[Collected data entries]
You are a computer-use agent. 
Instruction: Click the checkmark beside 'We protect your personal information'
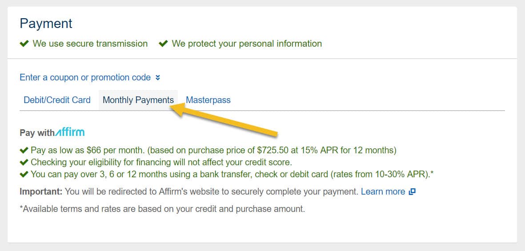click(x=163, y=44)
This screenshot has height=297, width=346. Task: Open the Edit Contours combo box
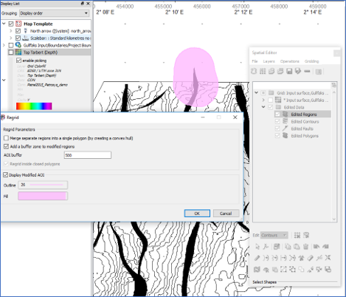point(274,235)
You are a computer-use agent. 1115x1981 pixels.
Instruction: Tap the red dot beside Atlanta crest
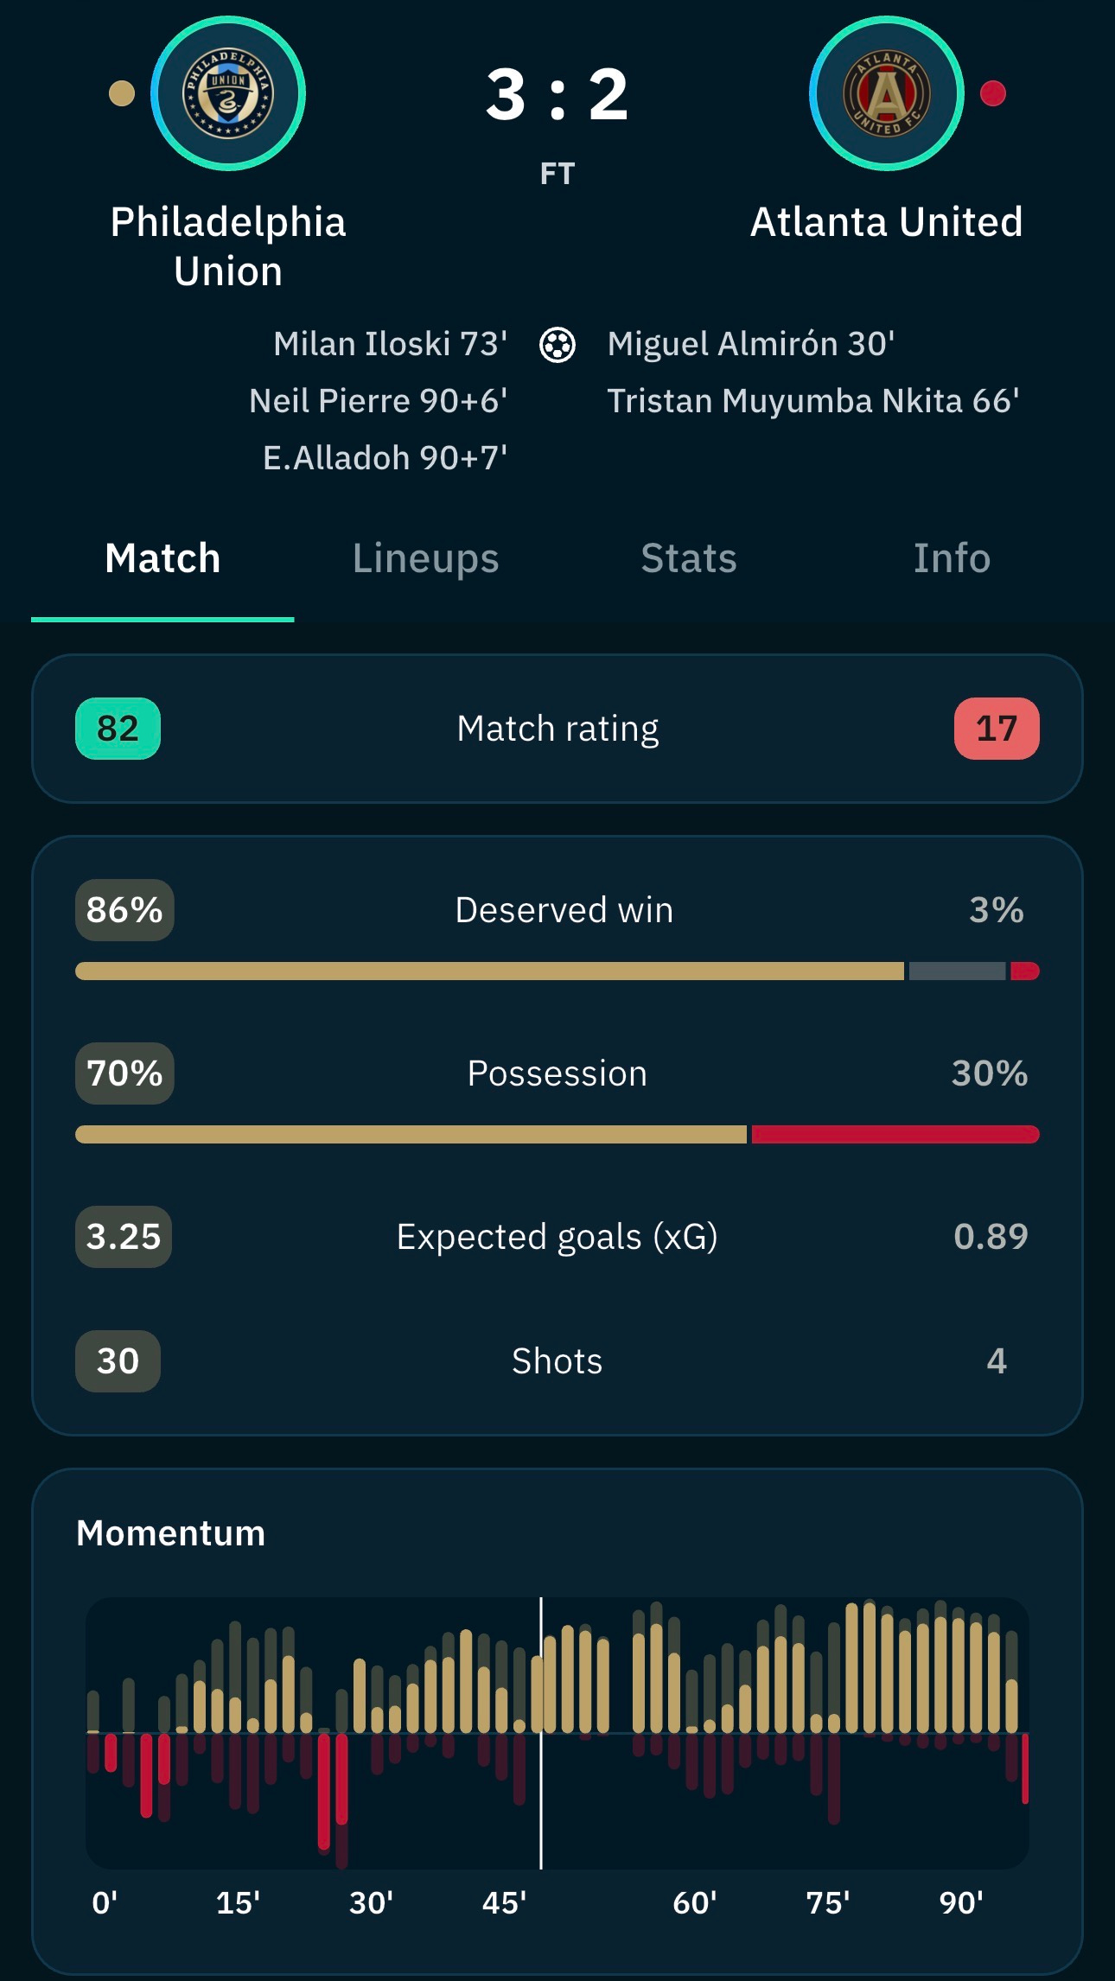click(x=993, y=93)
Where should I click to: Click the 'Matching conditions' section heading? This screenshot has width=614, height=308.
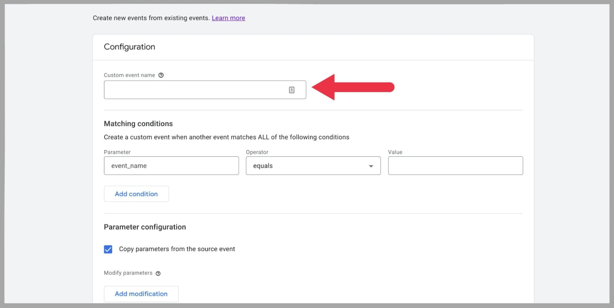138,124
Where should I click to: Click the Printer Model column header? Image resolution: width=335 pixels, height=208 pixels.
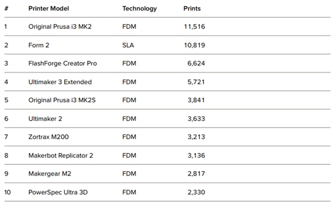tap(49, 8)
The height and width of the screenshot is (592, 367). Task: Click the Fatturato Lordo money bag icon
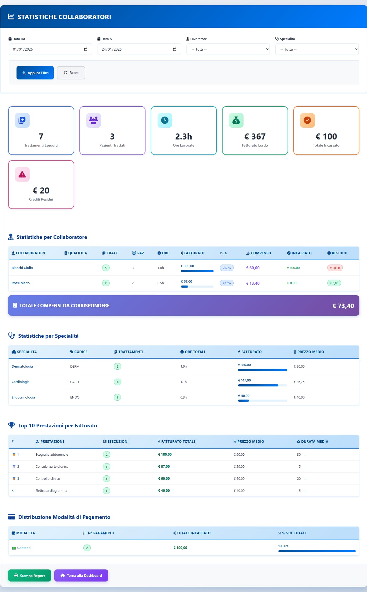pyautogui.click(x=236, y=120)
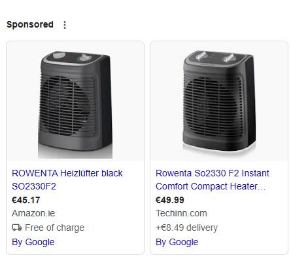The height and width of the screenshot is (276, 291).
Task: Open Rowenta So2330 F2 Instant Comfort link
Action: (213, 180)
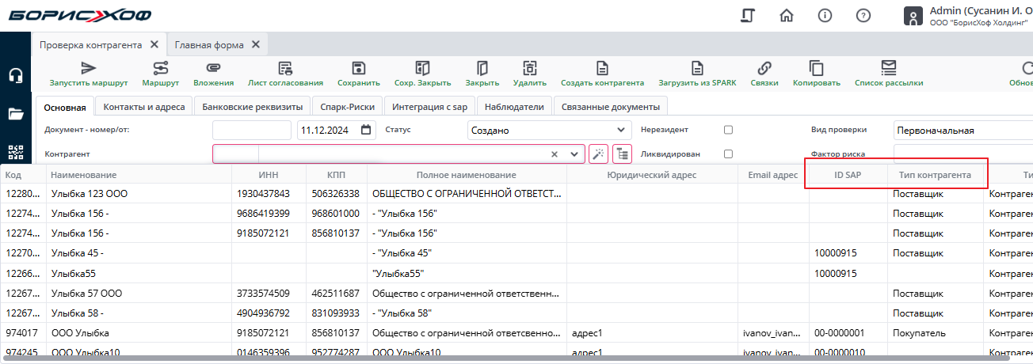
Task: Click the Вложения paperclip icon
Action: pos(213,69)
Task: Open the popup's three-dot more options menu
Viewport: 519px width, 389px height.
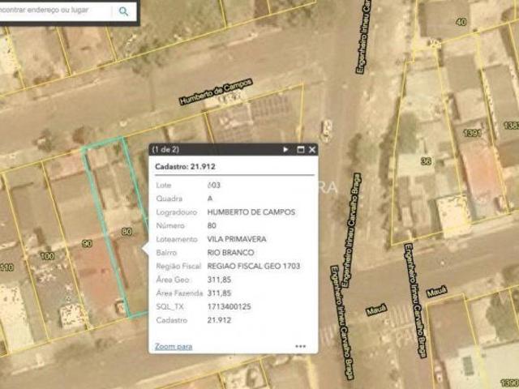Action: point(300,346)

Task prompt:
When you reach the line that contains "You are a computer-use agent. 1115x1981", start reproducing, and continue word for word to the end of the records; skip all pictures.

Exercise response:
You are a computer-use agent. 1115x1981 pixels.
Instruction: Tap the red dot beside Atlanta crest
click(x=993, y=93)
Where should I click to: Click the 'Matching conditions' section heading? This screenshot has width=614, height=308.
138,124
Where should I click to: Click the Printer Model column header? Image resolution: width=335 pixels, height=208 pixels.
tap(49, 8)
The height and width of the screenshot is (592, 367). Task: Click the Fatturato Lordo money bag icon
pyautogui.click(x=236, y=120)
The height and width of the screenshot is (276, 291).
Task: Open Rowenta So2330 F2 Instant Comfort link
Action: (213, 180)
Task: Click the Вложения paperclip icon
Action: pos(213,69)
Task: Open the popup's three-dot more options menu
Viewport: 519px width, 389px height.
Action: point(300,346)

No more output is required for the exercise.